On connait depuis hier soir les résultats de la finale de l’Eurovision. C’est l’occasion d’élargir — un peu, on ne se change pas — les sujets abordés dans ce blog. Je ne parlerai pas de la 1ère place, ni même de la seconde, mais de la 9e, qu’occupe la chanteuse russe Manija.
C’est une artiste éminemment sympathique — c’est son métier —, drôle et chaleureuse, pleine de charisme et de talent. Elle est aussi d’origine tadjik, et se distingue par ses prises de position progressistes, ouvertes et tolérantes, notamment à l’encontre des minorités, sexuelles ou autres. Elle est enfin féministe. Cela heurte bien sûr les réactionnaires et traditionalistes russes, et sa désignation pour représenter la Russie a suscité une polémique en Russie, emmenée par la présidence du conseil de la Fédération, Valentina Matvienko. La chaine officielle, Pervi kanal, a du justifier ce choix, et expliquer qu’il résultait d’un vote des téléspectateurs.
Tout ceci a été repris dans la presse et les sites internet français, avec cependant curieusement l’omission de ses interventions contre les violences faites aux femmes. Je n’y reviens pas, et voudrais consacrer ce billet à la perception de cette désignation par l’opinion russe, sur la base d’une enquête faite par le centre Levada.
Mais avant, si vous le voulez, écoutez-la. C’est une chanteuse qui le mérite, je trouve qu’elle ose la différence. Sa chanson s’appelle Russian woman, j’en traduirai dans un autre billet les paroles. Elles les appelle à ne pas avoir peur, à combattre plutôt que prier.

#### Données extraites:
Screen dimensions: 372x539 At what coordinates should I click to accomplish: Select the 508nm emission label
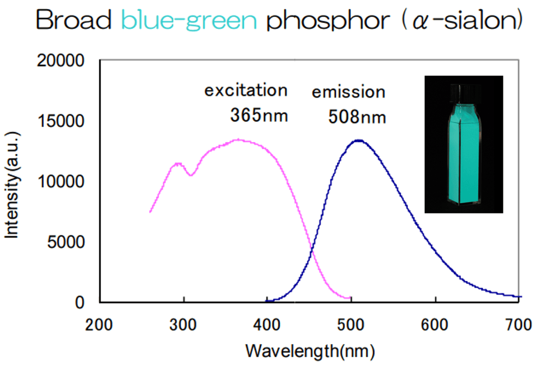coord(357,116)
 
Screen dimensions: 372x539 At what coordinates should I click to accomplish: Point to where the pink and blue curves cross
coord(312,250)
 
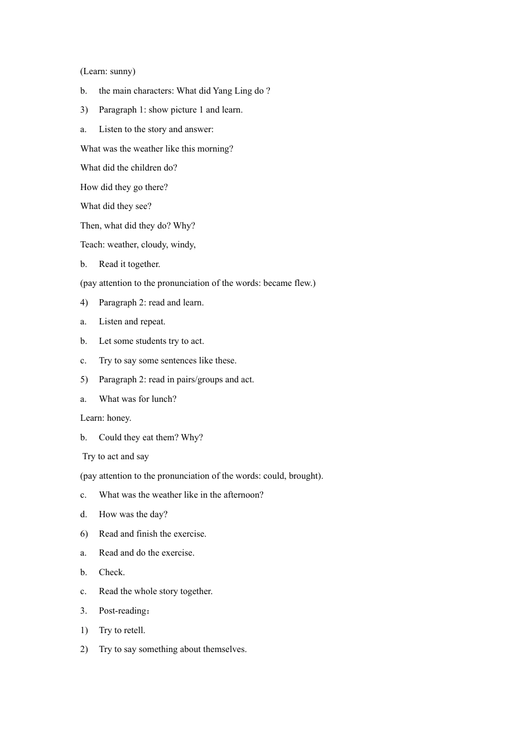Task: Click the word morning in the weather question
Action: pos(215,149)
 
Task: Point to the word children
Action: pos(146,168)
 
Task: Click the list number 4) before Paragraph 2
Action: pos(84,303)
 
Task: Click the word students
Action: pos(151,341)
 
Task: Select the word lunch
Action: pos(163,399)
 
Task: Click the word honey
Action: pos(118,418)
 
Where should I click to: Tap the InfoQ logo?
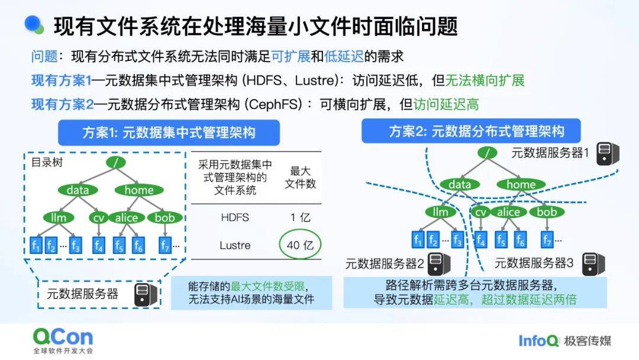tap(538, 340)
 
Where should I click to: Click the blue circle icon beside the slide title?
tap(35, 24)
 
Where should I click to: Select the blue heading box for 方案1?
tap(160, 131)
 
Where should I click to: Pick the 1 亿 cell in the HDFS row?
tap(301, 217)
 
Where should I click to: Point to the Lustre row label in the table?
tap(235, 245)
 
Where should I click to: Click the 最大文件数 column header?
tap(301, 177)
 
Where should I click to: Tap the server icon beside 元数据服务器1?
tap(608, 153)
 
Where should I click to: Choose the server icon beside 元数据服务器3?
tap(593, 263)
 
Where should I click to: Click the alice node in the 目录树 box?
tap(126, 218)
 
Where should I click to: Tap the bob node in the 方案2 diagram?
tap(547, 212)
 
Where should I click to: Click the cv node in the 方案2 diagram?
tap(480, 212)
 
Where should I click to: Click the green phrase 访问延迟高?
tap(446, 105)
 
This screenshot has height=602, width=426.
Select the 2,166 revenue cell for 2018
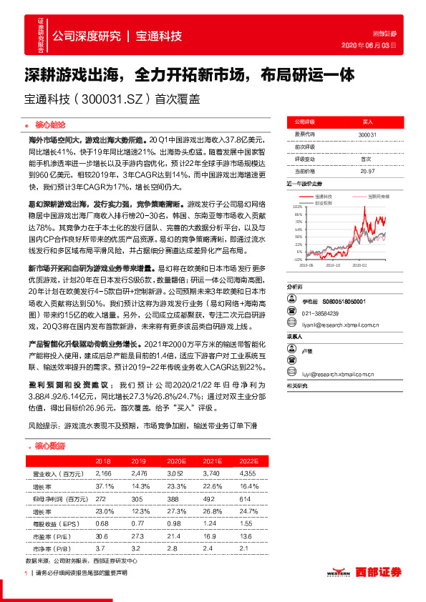click(103, 473)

#### Objectifs:
A – Les affirmations suivantes concordent-elles avec l’extrait fourni ? (i) Manija a obtenu la 9e place de la finale. (ii) Pervi kanal a expliqué que le choix de Manija résultait d’un vote d’un jury. (iii) La presse française a rapporté les interventions de Manija contre les violences faites aux femmes. Répondez par oui ou non, en citant les mots décisifs de l’extrait.
B – Pouvez-vous transformer en liste numérotée les lignes des données extraites, depuis leur début jusqu’à la ligne contenant "coord(312,250)" incluse ? Laissez de côté les lignes vides et omettez les images.

#### Solutions dans l'ordre:
A –
(i) Oui : « mais de la 9e, qu’occupe la chanteuse russe Manija ».
(ii) Non : « expliquer qu’il résultait d’un vote des téléspectateurs ».
(iii) Non : « avec cependant curieusement l’omission de ses interventions contre les violences faites aux femmes ».

B –
1. Screen dimensions: 372x539 At what coordinates should I click to accomplish: Select the 508nm emission label
2. coord(357,116)
3. Screen dimensions: 372x539 At what coordinates should I click to accomplish: Point to where the pink and blue curves cross
4. coord(312,250)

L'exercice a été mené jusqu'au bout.